◆ WRITTEN TASK A:
Please convert only the rows from the first one up to and including the line with "[x=1450, y=709]" into a numbered list, leaving out any blank lines.

February 05, 2008Impending Boom/Doom Tricks
Spammers desperately want you to open their messages (the ones that get through spam filters) and then trick you into performing whatever action will get you to give up something of value, even if it is just a click of a link. Among the most deceptive tactics that seem to work (because they continue to be used year after year) are the Subject: lines and message bodies that promise impending boom (e.g., lottery windfall, love of a secret admirer, free iWhatever) or impending doom (e.g., verify your account info or else, IRS documents attached, "Dude, you're gonna get caught, lol").
Resisting these false come-ons can be difficult, especially those of the impending doom variety. They typically arrive with enough of a believable warning and not enough information to get that mouse button a-clickin'. After all, no one wants to be accused of doing something wrong, especially when, dammit, they've done nothing wrong.
The following spam message that came my way will certainly get lots of adrenalin flowing in recipients (linked domain partially obscured by asterisks):
From: Catherine Gill (Investigator)
Subject: Alert: Account Locked
URGENT - February 4th, 2008
Hello, we have been informed your credit has been suspended.
All credit cards and credit lines are curently locked.
Until the current investigation is completed, we ask for your
Let's face it, the U.S. economy is in a downturn, and more than a few people are having tough times financially; for many consumers, their credit cards are a lifeline. Spammers know this, and are eager to prey on these financial fears.

Excerpt from a data file

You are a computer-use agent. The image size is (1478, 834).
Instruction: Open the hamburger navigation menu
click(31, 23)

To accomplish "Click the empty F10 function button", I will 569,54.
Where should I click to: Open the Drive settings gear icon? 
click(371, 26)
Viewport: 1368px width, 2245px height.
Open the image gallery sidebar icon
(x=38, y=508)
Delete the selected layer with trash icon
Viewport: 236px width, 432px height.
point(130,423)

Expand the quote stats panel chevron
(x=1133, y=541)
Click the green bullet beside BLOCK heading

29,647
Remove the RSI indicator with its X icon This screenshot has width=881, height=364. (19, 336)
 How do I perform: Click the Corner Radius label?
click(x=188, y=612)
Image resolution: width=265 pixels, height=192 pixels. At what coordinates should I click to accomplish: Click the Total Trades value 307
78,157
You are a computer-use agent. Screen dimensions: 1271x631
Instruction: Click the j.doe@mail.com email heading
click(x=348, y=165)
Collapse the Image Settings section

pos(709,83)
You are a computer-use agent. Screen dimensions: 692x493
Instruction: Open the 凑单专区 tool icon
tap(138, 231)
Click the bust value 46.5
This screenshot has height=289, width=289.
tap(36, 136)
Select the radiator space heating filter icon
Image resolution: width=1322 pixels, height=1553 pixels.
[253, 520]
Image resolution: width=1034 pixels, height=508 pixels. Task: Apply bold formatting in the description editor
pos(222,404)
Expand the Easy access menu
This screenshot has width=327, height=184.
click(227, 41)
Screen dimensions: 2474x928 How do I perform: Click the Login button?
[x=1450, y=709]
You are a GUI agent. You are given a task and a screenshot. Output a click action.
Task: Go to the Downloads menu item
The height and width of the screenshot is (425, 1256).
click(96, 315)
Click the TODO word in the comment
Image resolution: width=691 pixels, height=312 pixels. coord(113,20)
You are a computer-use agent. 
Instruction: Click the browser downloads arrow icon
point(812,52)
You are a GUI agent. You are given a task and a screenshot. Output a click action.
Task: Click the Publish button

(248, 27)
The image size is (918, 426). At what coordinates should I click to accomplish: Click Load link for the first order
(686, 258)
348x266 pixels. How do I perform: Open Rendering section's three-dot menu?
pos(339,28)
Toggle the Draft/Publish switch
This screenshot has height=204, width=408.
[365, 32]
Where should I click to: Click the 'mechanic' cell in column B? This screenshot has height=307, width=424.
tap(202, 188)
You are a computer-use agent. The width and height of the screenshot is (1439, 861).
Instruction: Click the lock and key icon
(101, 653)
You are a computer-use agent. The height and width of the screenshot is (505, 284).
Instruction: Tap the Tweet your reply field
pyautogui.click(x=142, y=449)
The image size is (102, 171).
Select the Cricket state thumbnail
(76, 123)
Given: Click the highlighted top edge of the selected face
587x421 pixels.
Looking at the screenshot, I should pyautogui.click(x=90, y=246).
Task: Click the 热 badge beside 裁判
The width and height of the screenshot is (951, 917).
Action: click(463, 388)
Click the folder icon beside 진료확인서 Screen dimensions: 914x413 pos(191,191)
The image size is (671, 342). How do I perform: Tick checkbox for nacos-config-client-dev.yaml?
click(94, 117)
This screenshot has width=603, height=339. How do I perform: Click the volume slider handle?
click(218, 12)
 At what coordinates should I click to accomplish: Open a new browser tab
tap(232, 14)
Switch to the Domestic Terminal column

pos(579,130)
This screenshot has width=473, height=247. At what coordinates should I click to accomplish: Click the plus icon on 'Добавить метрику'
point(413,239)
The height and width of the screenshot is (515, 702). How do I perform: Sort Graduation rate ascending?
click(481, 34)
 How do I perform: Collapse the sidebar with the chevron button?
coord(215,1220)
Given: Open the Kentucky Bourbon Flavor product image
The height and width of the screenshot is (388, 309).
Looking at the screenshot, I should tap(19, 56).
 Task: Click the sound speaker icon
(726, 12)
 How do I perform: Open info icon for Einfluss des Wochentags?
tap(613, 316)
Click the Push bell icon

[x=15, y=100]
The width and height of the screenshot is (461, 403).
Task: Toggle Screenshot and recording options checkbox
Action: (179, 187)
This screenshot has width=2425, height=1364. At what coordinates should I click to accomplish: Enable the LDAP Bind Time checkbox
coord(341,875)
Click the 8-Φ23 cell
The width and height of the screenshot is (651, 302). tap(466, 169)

◆ WRITTEN TASK B:
Output the passage of the post on spam tricks from "Resisting these false" up to and including "are curently locked.", word for word.

◆ WORKED SOLUTION A:
1. You are a computer-use agent. The image size is (1478, 834).
2. Instruction: Open the hamburger navigation menu
3. click(31, 23)
4. To accomplish "Click the empty F10 function button", I will 569,54.
5. Where should I click to: Open the Drive settings gear icon? 
6. click(371, 26)
7. Viewport: 1368px width, 2245px height.
8. Open the image gallery sidebar icon
9. (x=38, y=508)
10. Delete the selected layer with trash icon
11. Viewport: 236px width, 432px height.
12. point(130,423)
13. Expand the quote stats panel chevron
14. (x=1133, y=541)
15. Click the green bullet beside BLOCK heading
16. 29,647
17. Remove the RSI indicator with its X icon This screenshot has width=881, height=364. (19, 336)
18.  How do I perform: Click the Corner Radius label?
19. click(x=188, y=612)
20. Image resolution: width=265 pixels, height=192 pixels. At what coordinates should I click to accomplish: Click the Total Trades value 307
21. 78,157
22. You are a computer-use agent. Screen dimensions: 1271x631
23. Instruction: Click the j.doe@mail.com email heading
24. click(x=348, y=165)
25. Collapse the Image Settings section
26. pos(709,83)
27. You are a computer-use agent. Screen dimensions: 692x493
28. Instruction: Open the 凑单专区 tool icon
29. tap(138, 231)
30. Click the bust value 46.5
31. This screenshot has height=289, width=289.
32. tap(36, 136)
33. Select the radiator space heating filter icon
34. Image resolution: width=1322 pixels, height=1553 pixels.
35. [253, 520]
36. Image resolution: width=1034 pixels, height=508 pixels. Task: Apply bold formatting in the description editor
37. pos(222,404)
38. Expand the Easy access menu
39. This screenshot has width=327, height=184.
40. click(227, 41)
41. Screen dimensions: 2474x928 How do I perform: Click the Login button?
42. [x=1450, y=709]

◆ WORKED SOLUTION B:
Resisting these false come-ons can be difficult, especially those of the impending doom variety. They typically arrive with enough of a believable warning and not enough information to get that mouse button a-clickin'. After all, no one wants to be accused of doing something wrong, especially when, dammit, they've done nothing wrong.
The following spam message that came my way will certainly get lots of adrenalin flowing in recipients (linked domain partially obscured by asterisks):
From: Catherine Gill (Investigator)
Subject: Alert: Account Locked
URGENT - February 4th, 2008
Hello, we have been informed your credit has been suspended.
All credit cards and credit lines are curently locked.